§ **Task item A**
Copy the records exactly, starting at the first line of the records and ending with the line that contains "Describe the element at coordinates (394, 74)".

§ **Exercise text**
BEGIN

Yeah, again, Kontakt's main intention is not sample editing. In fact I wouldn't be surprised if the Sample Editor tab from Wave Editor is removed at some point in the future.


----------



## Sascha Franck (Feb 19, 2020)

To be honest, I wouldn't be surprised with anything regarding Kontakt. Maybe one day you can't even load samples yourself anymore (unless you own a special edition).


----------



## EvilDragon (Feb 19, 2020)

Yeah that's not gonna happen


----------



## neblix (Feb 19, 2020)

Sascha Franck said:


> Could be optional. Just as it is with any sample editor.



Kontakt is not a sample editor nor was it ever marketed as a sample editor. It's a sampler.


----------



## Sascha Franck (Feb 20, 2020)

I would rather not discuss anything NI in too much detail, just this: I'm actively looking for alternatives to suit my daily sampling needs. For very good reasons. And for the same reasons, many other folks are doing so. There's something very wrong in NI land.

END

§ **Task item B**
Answer these questions about the forum thread on Kontakt:
(i) Which tab does the opening post say might be removed from Wave Editor at some point?
(ii) According to neblix, what is Kontakt, if not a sample editor?
(iii) On what date did Sascha Franck say he is actively looking for alternatives?

§ **Data listing**
BEGIN

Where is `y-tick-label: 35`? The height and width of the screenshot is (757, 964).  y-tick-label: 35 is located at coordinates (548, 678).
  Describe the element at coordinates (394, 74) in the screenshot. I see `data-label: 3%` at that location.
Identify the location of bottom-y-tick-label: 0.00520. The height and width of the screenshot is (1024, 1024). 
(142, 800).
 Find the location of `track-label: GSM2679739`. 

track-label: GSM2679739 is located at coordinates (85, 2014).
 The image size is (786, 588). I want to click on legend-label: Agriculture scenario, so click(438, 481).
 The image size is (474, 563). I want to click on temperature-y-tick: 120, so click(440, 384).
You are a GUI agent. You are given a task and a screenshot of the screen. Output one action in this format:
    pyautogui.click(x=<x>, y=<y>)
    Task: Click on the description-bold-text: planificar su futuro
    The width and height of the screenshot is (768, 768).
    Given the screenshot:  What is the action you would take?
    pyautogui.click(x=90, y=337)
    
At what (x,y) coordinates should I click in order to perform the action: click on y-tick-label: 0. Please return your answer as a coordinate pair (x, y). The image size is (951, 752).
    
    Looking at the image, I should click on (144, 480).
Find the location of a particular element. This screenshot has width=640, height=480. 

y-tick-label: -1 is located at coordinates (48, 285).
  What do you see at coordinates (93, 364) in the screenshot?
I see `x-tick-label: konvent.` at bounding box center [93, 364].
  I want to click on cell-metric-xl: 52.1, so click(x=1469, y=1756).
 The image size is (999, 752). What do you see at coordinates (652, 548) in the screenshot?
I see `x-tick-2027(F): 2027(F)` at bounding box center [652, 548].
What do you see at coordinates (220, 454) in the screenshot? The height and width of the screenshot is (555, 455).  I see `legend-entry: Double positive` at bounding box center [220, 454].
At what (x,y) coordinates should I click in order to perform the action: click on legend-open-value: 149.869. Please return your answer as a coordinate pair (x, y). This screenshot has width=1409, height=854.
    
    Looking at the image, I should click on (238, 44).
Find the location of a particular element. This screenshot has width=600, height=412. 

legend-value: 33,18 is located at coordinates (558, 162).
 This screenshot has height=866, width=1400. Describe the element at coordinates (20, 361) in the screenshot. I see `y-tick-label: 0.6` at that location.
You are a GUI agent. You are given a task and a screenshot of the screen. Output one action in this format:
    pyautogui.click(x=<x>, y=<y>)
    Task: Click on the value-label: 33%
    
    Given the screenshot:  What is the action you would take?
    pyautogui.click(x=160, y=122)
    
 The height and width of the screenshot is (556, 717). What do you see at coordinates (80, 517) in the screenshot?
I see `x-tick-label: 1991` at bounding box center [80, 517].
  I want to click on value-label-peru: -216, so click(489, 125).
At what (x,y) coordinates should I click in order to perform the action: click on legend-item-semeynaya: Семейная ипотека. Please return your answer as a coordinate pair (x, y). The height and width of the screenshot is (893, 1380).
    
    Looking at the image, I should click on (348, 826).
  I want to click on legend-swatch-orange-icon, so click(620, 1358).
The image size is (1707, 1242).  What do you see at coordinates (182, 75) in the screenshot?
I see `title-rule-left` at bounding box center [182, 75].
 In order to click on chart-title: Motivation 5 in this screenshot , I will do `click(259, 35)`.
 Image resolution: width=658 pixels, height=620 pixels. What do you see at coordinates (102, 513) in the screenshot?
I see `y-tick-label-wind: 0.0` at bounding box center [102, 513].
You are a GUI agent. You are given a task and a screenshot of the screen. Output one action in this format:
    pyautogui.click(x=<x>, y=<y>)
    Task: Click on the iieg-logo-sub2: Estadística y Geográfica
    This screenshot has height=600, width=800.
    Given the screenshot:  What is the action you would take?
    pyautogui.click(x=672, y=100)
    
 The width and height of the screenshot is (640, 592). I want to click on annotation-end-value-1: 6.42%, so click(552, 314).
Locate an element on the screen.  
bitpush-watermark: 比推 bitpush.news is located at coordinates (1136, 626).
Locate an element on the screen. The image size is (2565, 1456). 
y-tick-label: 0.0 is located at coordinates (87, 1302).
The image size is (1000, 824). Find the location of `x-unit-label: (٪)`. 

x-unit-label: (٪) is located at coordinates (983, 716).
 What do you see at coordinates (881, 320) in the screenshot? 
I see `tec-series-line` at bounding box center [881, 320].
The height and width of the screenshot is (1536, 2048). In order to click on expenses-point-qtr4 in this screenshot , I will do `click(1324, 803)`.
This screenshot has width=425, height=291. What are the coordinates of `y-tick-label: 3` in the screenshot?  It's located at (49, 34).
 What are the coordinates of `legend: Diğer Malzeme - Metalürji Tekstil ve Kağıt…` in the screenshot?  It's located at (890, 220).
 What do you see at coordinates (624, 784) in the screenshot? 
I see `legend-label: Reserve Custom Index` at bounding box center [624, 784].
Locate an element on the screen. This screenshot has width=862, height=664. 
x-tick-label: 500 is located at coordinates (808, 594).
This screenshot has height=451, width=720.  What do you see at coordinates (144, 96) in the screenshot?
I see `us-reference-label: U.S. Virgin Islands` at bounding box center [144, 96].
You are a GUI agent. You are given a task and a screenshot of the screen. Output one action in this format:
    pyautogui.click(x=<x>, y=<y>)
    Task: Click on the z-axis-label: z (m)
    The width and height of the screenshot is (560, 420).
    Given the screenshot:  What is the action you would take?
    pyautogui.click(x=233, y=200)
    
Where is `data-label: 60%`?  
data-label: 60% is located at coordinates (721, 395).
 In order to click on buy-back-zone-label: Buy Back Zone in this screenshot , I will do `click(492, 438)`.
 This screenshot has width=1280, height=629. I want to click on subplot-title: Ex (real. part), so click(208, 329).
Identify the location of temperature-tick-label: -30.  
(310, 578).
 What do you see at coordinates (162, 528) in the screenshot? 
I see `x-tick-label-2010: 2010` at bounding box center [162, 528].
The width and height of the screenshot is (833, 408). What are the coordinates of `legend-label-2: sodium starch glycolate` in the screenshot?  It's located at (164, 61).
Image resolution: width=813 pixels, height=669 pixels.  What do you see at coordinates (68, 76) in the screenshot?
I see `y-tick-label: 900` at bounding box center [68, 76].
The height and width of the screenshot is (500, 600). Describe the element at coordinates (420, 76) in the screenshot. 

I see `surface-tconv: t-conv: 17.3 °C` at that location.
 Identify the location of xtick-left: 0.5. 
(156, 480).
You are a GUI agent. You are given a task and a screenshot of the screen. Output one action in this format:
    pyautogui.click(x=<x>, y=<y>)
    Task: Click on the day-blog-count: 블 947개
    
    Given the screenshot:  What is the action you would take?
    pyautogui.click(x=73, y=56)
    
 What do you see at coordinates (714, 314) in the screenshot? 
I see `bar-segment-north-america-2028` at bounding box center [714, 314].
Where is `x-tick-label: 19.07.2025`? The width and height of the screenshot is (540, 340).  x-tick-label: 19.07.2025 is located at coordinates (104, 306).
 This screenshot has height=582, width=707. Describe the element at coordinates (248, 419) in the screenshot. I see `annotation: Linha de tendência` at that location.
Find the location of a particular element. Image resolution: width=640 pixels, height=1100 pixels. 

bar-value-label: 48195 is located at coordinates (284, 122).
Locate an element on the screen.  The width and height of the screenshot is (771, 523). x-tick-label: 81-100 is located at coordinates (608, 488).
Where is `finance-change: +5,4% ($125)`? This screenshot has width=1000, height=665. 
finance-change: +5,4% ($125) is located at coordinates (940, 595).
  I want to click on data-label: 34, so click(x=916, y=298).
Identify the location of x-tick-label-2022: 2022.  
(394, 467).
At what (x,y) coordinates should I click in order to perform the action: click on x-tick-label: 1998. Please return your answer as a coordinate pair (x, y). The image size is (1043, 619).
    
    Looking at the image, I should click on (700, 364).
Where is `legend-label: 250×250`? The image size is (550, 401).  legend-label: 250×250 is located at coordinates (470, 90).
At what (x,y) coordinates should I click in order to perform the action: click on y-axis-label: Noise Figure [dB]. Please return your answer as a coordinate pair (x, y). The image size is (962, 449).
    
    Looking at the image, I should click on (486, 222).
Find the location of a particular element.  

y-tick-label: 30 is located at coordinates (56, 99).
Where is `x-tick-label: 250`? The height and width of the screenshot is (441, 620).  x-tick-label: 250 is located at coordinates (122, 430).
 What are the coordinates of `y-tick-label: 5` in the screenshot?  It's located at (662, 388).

END

§ **Final answer A**
Where is `y-tick-label: 35`? The height and width of the screenshot is (757, 964).  y-tick-label: 35 is located at coordinates (548, 678).
  Describe the element at coordinates (394, 74) in the screenshot. I see `data-label: 3%` at that location.

§ **Final answer B**
(i) The Sample Editor tab.
(ii) A sampler.
(iii) Feb 20, 2020.